The Red-Light Sting (Channel 7 Monday at 9 p.m.) is another routine TV movie, made in 1984, in which Farrah Fawcett plays a prostitute recruited by the government to help nab a top crime figure.
Written by Raynold Gideon and Bruce A. Evans from an atypical Stephen King novella and wonderfully well-directed by Rob Reiner, the 1986 Stand by Me (ABC Tuesday at 9 p.m.) is one of the key American films of the decade. With the greatest clarity it views a pivotal trek made by four buddies (River Phoenix, Wil Wheaton, Corey Feldman and Jerry O'Connell), about to enter junior high. The film is told in the form of a memoir, recalled by writer Richard Dreyfuss, as he looks back on the events of that crucial summer of 1959. (He plays Wheaton's character, 27 years later.)
Unfortunately, Mayflower Madam (CBS Tuesday at 9 p.m.), a 1987 TV movie, watered down the upper crust Sydney Biddle Barrows' fascinating and thought-provoking memoir of her experiences as the proprietor of a deluxe Manhattan call-girl service. Even so, Candice Bergen was well-cast as the unrepentant Barrows.
Despite its awkward construction, Night Shift (ABC Wednesday at 9 p.m.) is still pretty funny. Michael Keaton made a scene-stealing debut in this 1982 comedy as a new employee at the New York City morgue who finagles his very proper partner (Henry Winkler) into operating a call-girl ring. As hilarious as Keaton is, just how amusing you find Night Shift may depend on whether you can see humor in organized prostitution.
Embedded in the incessant carnage of Magnum Force (Channel 13 Thursday at 8 p.m.) is a terrifying possibility: that policemen, feeling hamstrung by the law and facing an ever-increasing onslaught of violence and corruption, will turn vigilante and take the law into their own hands. Unfortunately this first (1973) bloody sequel to "Dirty Harry" is too preoccupied in celebrating violence to keep its serious premise in focus. Clint Eastwood stars.
The old science versus religion debate that is at the heart of the tedious and contrived Agnes of God (CBS Thursday at 9 p.m.) commences as soon as a court-appointed psychiatrist (Jane Fonda), who is to determine whether Sister Agnes (Meg Tilly) is fit to stand trial for manslaughter of her baby, meets the convent's mother superior (Anne Bancroft), who proves to be as strong-willed and presumptuous as Fonda. Unfortunately, their protracted debate does not grow out of the characters of these two women. Rather, they are merely exemplifying different points of view to further the argument. Alas, Norman Jewison's direction is always tasteful but relentlessly neutral in the face of material that demands commitment.
Stylish thrillers are so rare in TV-movie land that the 1987 Long Journey Home (CBS Friday at 9 p.m.) is especially noteworthy.

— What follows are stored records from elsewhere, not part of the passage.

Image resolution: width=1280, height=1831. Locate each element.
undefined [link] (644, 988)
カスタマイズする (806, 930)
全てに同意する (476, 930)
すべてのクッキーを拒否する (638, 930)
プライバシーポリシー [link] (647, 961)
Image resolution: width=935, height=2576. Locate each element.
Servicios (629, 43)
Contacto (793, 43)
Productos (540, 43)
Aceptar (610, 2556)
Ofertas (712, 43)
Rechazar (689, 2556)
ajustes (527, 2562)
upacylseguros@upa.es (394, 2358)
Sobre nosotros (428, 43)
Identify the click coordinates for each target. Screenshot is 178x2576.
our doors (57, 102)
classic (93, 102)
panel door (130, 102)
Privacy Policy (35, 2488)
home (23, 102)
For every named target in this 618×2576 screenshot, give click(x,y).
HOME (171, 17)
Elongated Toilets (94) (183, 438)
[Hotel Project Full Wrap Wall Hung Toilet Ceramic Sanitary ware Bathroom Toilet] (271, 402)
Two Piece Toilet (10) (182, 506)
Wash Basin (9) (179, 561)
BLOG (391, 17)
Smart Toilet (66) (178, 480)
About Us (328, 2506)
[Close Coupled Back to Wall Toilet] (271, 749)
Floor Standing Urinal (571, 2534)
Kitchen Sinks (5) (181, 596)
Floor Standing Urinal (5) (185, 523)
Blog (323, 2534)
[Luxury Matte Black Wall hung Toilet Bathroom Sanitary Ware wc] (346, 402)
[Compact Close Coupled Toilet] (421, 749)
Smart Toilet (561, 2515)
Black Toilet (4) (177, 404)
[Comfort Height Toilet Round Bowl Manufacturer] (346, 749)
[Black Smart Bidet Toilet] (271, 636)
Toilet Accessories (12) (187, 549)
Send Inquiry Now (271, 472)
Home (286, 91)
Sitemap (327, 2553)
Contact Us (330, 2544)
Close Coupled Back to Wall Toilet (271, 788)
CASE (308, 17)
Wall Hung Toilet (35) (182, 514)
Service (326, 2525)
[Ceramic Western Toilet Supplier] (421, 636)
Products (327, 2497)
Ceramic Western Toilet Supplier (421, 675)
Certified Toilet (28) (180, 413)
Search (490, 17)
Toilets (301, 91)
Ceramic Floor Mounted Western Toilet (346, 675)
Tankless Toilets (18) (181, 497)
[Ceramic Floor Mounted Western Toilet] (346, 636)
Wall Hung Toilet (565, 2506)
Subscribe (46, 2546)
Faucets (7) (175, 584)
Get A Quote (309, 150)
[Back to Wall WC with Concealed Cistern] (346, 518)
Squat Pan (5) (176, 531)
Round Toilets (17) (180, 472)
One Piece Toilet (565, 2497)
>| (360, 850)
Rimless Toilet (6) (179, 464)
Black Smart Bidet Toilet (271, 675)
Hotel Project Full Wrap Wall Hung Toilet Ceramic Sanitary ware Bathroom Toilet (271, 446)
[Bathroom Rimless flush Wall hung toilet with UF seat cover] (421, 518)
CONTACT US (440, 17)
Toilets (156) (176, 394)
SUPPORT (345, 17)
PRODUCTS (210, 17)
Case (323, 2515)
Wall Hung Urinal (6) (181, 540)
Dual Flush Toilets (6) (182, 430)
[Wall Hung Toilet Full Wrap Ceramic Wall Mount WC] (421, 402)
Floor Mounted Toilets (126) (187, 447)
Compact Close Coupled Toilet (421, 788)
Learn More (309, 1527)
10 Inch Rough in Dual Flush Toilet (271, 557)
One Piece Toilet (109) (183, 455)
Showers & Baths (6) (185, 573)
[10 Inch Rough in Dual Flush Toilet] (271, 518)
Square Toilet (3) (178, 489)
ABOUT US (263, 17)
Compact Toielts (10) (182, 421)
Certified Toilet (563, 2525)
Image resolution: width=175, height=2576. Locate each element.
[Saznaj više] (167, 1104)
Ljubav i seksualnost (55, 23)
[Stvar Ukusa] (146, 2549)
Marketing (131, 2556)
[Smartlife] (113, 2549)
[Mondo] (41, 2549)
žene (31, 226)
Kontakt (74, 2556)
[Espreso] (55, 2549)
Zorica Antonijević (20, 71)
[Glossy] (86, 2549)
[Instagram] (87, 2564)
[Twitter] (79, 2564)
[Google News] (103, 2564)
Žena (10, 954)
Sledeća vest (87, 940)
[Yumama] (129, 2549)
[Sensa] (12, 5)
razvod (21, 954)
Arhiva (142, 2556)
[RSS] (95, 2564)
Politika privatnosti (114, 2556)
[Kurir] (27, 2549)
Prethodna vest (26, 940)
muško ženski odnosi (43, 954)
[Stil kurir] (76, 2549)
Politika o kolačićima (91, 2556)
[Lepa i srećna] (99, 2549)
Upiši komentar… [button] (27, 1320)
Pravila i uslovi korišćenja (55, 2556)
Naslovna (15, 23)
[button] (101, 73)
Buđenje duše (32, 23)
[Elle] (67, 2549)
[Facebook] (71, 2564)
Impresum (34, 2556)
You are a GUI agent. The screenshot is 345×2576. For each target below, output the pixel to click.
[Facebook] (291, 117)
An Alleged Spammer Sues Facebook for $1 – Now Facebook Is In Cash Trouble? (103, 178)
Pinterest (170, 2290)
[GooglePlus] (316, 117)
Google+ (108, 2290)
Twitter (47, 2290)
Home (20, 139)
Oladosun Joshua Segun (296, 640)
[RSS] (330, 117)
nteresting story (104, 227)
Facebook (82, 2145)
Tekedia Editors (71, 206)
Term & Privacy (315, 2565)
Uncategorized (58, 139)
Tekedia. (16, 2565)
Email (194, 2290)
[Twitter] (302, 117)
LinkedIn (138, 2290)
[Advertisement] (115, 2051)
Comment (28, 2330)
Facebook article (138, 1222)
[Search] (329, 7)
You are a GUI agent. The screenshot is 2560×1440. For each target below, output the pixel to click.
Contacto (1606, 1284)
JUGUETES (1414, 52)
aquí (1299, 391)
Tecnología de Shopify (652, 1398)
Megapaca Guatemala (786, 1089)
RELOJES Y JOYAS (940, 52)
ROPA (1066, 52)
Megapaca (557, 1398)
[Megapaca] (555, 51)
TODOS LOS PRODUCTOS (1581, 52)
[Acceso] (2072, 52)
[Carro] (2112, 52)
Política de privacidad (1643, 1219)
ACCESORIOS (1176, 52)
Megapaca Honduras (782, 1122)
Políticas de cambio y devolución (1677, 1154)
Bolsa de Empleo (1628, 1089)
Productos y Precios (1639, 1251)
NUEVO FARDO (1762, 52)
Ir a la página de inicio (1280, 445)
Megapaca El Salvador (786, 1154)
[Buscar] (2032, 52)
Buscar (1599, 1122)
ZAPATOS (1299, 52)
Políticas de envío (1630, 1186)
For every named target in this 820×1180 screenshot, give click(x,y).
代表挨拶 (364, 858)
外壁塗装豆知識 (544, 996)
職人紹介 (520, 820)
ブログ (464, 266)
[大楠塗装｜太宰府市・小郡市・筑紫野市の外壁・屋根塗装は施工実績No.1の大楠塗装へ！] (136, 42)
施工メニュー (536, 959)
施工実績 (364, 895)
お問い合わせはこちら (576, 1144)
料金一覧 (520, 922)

It stars real-life marrieds Meredith Baxter Birney and David Birney in a suspenseful situation involving a wealthy San Francisco investment banker who's about to have her missing-in-action husband declared legally dead so she can remarry when guess-who pops up out of the dark, in a genuinely jolting moment.
In these times a satiric comedy about international arms deals better be pretty funny. Unfortunately, the 1983 Deal of the Century (CBS Saturday at 9 p.m.), starring Chevy Chase as a gonzo international weapons dealer, is a full-scale disaster, working neither as satire nor comedy.
Robin Williams stars in the frenetically unfunny and charmless 1986 Club Paradise (ABC Saturday at 9 p.m.) as a disability-pensioned Chicago fireman who takes over a dilapidated Caribbean island resort.